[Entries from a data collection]
======

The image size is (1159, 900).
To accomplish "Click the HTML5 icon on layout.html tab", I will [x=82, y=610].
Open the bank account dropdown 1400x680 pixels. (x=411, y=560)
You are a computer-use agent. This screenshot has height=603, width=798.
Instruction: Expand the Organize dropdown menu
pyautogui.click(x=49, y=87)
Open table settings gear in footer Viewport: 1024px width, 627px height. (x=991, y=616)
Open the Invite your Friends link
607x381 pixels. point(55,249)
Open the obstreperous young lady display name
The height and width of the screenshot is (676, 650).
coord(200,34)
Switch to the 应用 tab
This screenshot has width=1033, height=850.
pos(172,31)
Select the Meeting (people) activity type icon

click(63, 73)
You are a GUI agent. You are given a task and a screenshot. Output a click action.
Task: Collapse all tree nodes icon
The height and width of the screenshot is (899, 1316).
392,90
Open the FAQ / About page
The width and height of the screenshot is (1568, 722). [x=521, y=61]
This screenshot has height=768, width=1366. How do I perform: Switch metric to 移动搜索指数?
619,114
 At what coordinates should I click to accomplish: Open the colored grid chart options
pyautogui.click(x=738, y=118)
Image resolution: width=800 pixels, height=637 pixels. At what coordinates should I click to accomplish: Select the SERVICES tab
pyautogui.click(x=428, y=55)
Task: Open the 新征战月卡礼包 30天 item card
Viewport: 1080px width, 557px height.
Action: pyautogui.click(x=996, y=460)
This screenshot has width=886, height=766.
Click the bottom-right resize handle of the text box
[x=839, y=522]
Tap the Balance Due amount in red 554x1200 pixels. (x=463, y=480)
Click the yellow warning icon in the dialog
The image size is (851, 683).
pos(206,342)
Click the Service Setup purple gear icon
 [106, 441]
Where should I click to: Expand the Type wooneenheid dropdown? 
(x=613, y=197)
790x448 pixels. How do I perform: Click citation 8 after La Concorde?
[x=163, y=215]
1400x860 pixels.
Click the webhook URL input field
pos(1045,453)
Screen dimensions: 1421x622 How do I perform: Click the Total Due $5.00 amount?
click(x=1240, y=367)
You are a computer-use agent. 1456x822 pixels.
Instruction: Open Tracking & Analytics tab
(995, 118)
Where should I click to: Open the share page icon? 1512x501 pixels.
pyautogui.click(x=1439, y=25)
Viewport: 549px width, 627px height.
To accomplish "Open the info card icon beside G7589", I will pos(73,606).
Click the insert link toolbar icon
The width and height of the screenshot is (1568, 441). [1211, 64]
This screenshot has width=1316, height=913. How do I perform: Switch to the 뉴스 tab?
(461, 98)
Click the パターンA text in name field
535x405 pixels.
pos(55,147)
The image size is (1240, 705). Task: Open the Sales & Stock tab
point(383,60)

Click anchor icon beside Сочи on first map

======

> _Task description_: Count the lines in the entries above that contain the string "Switch". Reply with the number only.

> _Solution_: 3